WHAT TO PRODUCE: Exactly as written, retype the lines that run from the line holding "注册 (170, 12)" through the end of the records below. Do not include pictures.

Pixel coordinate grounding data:

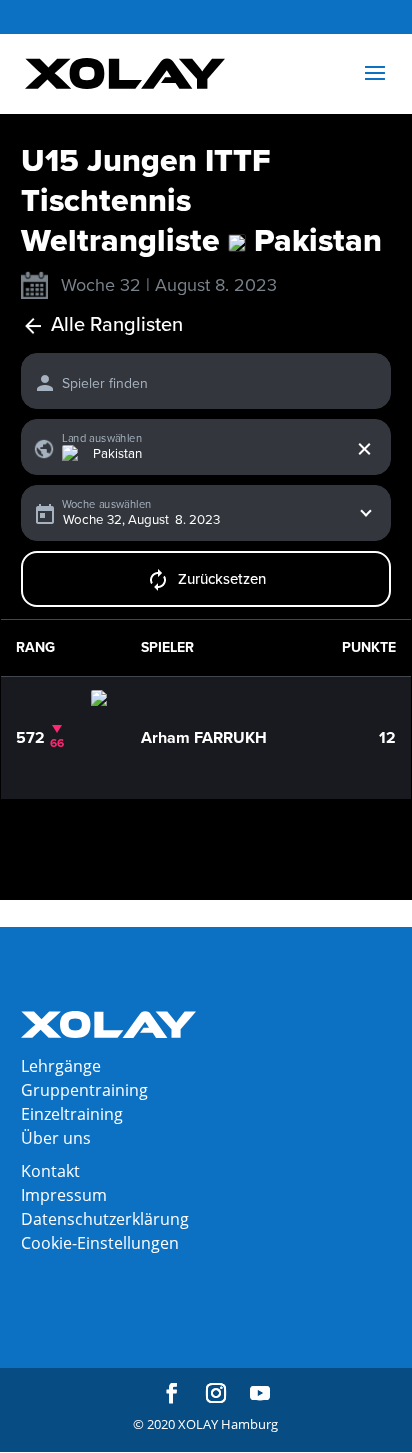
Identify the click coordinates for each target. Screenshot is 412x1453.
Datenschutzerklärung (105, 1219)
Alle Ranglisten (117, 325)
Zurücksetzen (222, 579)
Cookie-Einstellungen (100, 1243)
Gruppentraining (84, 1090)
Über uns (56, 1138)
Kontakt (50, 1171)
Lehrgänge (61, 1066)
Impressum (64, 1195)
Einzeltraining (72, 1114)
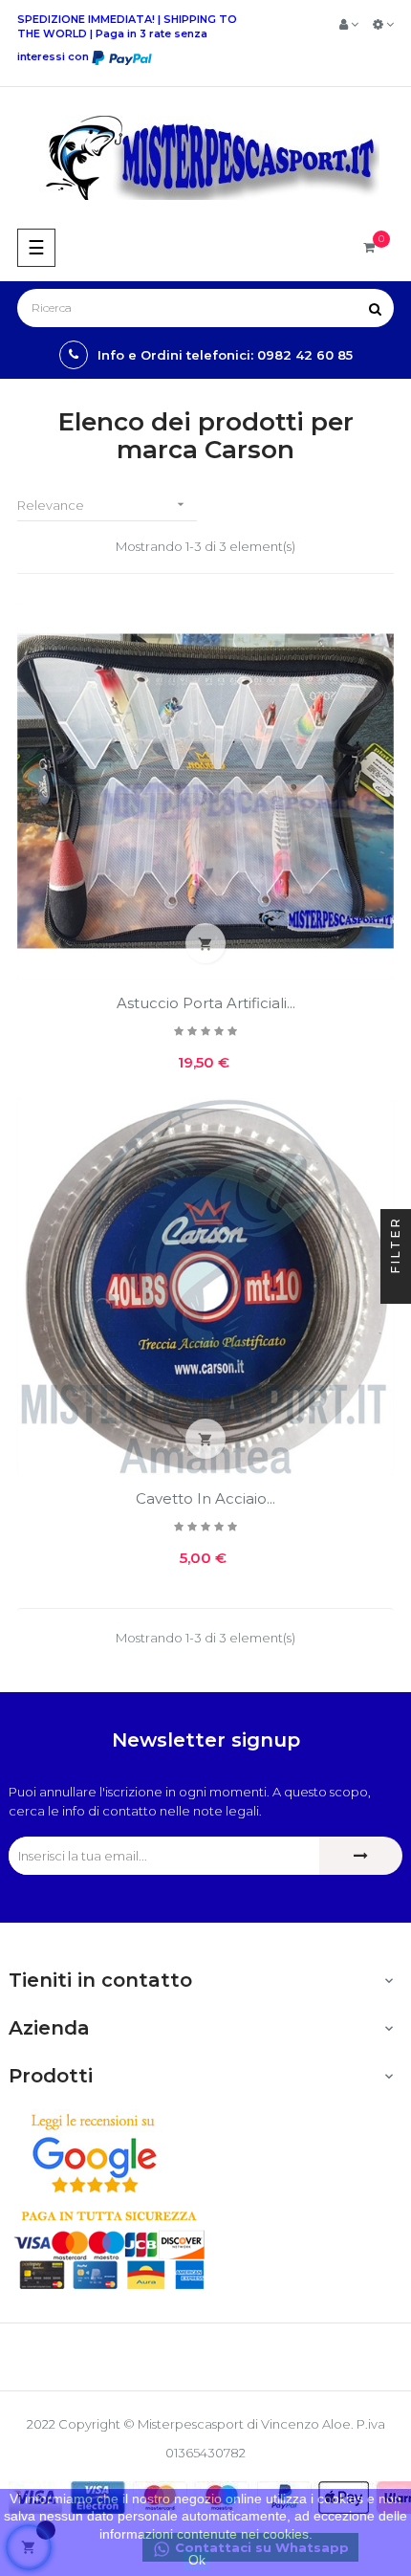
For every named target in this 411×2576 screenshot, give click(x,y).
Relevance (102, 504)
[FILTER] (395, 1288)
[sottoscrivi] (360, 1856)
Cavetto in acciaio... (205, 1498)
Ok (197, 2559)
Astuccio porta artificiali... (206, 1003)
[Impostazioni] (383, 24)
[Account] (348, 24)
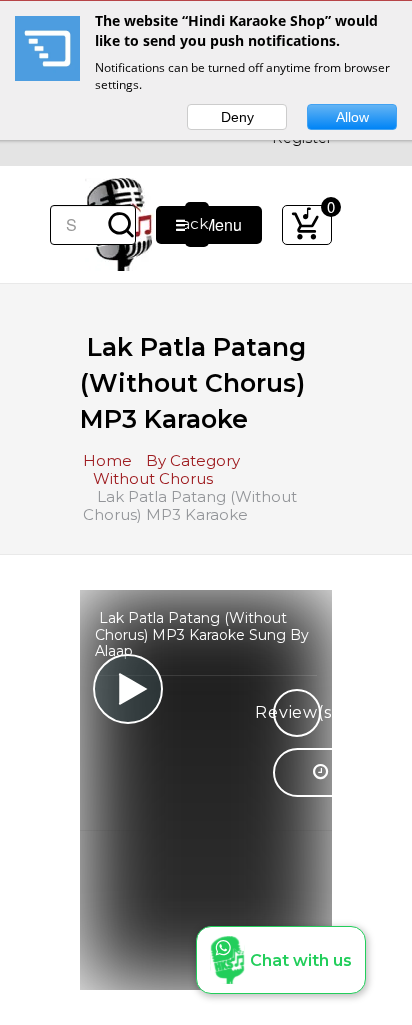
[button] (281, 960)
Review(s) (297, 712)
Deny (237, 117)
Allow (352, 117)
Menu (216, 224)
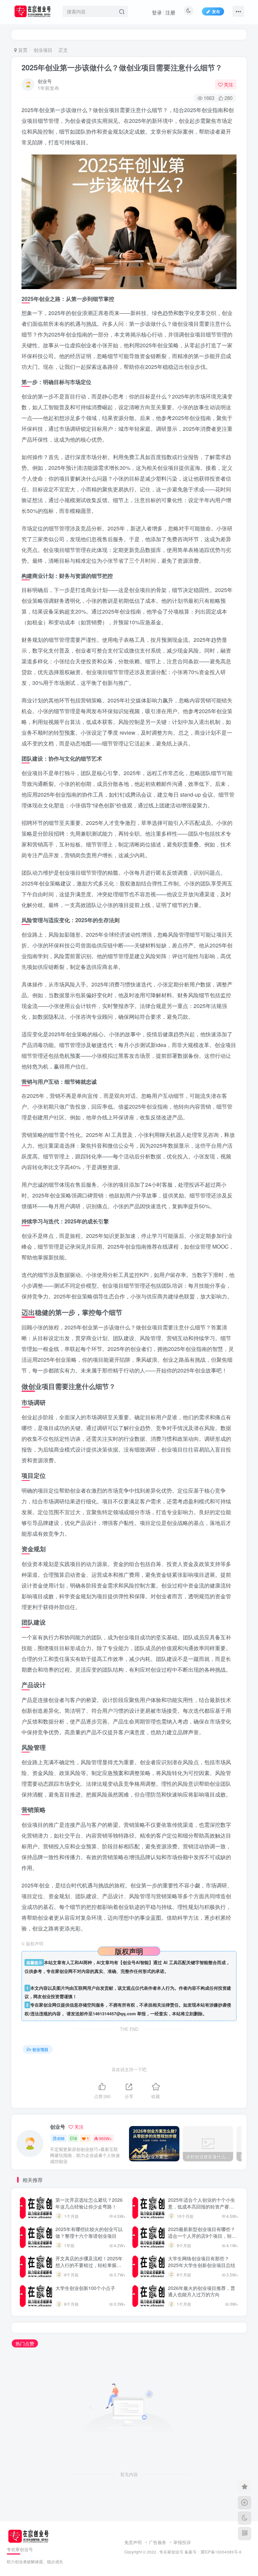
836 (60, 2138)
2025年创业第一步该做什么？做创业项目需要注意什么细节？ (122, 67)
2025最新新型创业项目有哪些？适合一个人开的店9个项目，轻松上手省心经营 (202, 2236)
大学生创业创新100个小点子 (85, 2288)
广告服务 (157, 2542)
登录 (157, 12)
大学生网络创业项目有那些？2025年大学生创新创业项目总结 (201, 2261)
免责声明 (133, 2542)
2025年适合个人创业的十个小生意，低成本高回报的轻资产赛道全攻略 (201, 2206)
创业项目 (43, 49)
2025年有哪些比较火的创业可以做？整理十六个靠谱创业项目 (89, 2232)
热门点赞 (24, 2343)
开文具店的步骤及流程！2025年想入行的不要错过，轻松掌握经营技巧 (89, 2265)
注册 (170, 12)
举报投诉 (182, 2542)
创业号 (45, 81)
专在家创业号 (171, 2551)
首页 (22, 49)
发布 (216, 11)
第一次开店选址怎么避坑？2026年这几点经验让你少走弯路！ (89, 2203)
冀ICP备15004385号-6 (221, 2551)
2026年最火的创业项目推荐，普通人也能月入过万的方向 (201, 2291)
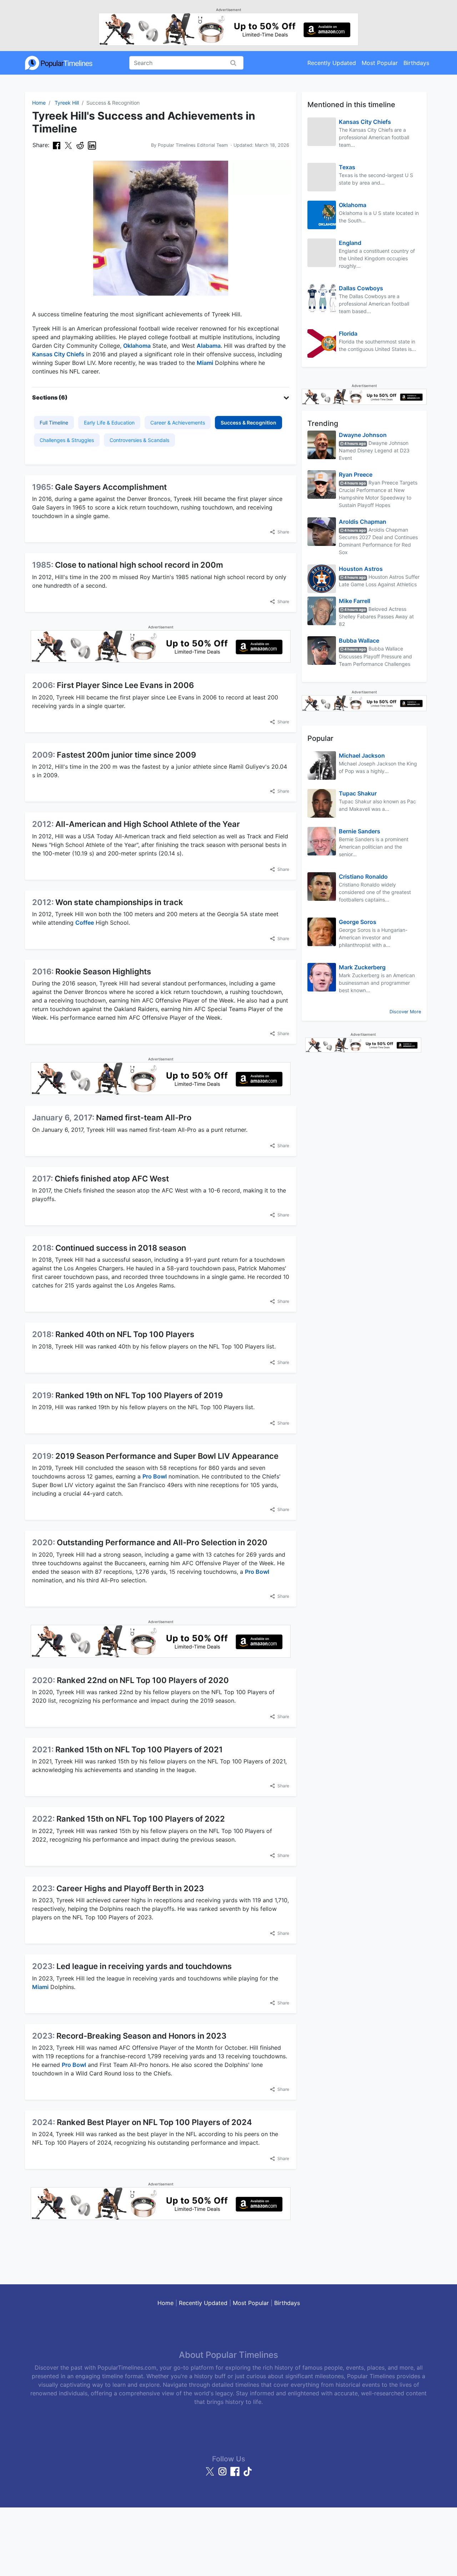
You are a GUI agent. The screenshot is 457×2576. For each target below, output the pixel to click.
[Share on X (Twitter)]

ANSWER BOX:
注册 (170, 12)
举报投诉 (182, 2542)
创业号 (45, 81)
专在家创业号 (171, 2551)
首页 (22, 49)
发布 (216, 11)
第一次开店选址怎么避坑？2026年这几点经验让你少走弯路！ (89, 2203)
冀ICP备15004385号-6 (221, 2551)
2026年最火的创业项目推荐，普通人也能月入过万的方向 (201, 2291)
You are a GUI agent. The screenshot is 457×2576. For each target below, output the pixel to click.
[Share on X (Twitter)]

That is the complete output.